Revisiting the Discussion about Black Americans

From the time Obama secured the democratic party nomination up until winning the election, much attention has been paid to the political and social lives of black Americans.  In general I think it’s great that attention is being paid to black Americans that isn’t motivated by a crisis.

Unfortunately, these conversations are boring. We begin with a focus on the black underclass vs. black bourgeoise (not all black people are in the ghetto—DUH!), some kind of crisis (AIDS, incarceration,
out-of-wedlock births…), outrage at hip-hop and the generational divide it creates, and an interracial couple thrown in just to show how times are a changing.

Maybe it is because I spend my life living black America I find these topics to be dull and not really reflecting the lives of black Americans.

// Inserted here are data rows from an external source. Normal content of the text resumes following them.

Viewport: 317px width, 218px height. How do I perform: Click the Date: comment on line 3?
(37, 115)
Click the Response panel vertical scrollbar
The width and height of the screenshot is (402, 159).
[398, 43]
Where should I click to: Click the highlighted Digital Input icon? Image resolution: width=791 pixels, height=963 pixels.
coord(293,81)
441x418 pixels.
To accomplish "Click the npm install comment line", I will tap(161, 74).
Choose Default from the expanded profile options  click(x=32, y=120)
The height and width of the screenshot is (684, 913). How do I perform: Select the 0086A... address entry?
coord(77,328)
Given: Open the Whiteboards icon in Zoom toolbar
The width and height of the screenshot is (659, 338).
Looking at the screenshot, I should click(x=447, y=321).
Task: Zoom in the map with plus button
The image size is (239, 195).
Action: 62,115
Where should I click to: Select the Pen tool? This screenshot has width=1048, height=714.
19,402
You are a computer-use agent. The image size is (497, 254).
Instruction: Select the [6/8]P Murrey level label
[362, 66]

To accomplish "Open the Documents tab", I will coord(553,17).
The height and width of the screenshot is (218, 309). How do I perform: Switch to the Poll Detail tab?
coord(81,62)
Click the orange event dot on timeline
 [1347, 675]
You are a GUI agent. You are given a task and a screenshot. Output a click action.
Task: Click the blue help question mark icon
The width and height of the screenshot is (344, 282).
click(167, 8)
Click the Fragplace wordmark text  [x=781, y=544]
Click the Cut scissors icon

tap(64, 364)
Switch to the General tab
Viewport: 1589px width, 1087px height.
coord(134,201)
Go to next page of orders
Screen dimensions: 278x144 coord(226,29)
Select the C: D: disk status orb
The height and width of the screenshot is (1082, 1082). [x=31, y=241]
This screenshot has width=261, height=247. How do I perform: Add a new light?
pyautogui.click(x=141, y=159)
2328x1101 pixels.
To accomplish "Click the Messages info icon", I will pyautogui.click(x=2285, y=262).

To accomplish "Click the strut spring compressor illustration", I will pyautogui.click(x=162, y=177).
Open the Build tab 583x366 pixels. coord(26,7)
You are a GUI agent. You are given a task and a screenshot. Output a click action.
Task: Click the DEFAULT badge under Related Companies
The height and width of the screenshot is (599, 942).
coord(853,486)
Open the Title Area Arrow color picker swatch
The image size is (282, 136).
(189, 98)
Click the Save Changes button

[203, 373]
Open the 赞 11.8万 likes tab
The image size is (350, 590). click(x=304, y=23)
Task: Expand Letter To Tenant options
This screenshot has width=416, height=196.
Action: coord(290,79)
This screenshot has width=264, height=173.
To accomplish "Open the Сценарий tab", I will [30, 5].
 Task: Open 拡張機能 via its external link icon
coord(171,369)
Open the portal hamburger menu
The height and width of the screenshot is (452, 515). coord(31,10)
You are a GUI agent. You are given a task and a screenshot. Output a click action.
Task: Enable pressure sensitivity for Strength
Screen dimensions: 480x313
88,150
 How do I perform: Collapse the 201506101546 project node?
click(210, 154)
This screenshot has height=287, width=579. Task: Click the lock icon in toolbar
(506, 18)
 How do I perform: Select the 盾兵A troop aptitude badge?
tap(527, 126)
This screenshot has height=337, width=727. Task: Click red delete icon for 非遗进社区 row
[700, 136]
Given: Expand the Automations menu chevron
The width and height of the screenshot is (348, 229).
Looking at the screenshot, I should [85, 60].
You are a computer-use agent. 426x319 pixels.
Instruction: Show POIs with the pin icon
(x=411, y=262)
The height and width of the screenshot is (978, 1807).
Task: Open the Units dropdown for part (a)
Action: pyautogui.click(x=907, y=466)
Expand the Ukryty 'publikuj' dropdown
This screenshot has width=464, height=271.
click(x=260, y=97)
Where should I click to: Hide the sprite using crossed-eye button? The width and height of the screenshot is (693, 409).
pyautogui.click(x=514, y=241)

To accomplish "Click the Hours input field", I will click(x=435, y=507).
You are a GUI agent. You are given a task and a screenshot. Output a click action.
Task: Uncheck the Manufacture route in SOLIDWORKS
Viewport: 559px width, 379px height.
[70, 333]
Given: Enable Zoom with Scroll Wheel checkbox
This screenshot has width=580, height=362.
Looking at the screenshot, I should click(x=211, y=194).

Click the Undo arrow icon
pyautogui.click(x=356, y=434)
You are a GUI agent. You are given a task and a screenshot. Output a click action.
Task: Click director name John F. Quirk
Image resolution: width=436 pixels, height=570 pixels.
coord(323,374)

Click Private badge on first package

While I understand the importance of having groups share their own experiences, if you want to learn about black Americans, black Americans aren’t the only people you should be asking.  We don’t create our lives in a vacuum—we interact, move, and think among various places and with various people.   So why not explore issues facing black Americans in the context of other people’s lives and other issues? Below are my burning questions:

When did it become OK for Hispanics to say “nigga?”

I don’t care to talk about the propriety of the word and if anyone should say it. Add that debate to the “beaten to death black American issues.” But the one non-black group that seems to get away with saying it are Hispanics.  Why?

Why are so many of the black kids on campus black Caribbean or black African?

A noticeable number of the black kids in my year at Haverford were either from another country or their parents were. This trend warrants a reexamination especially when affirmative action is brought up.

Why couldn’t Mona Lisa Smile take place at Spelman?

That movie—about a rebellious teacher who challenges the norms at a conservative Wellsely—is one of my favorites. Yet each of those characters could have easily been at Spelman and the issues they
addressed are not so removed from black women. Why can’t more black movies celebrate friendships, different points of view, and social challenges without being poorly written and acted or “urban” (for lack of a better word)?

And why do these issues matter?

Because they examine the impact the relationships black Americans have with other groups of people and explore the images of black Americans outside of hip hop and crisis. If we really want to discuss black America we have to open the conversation.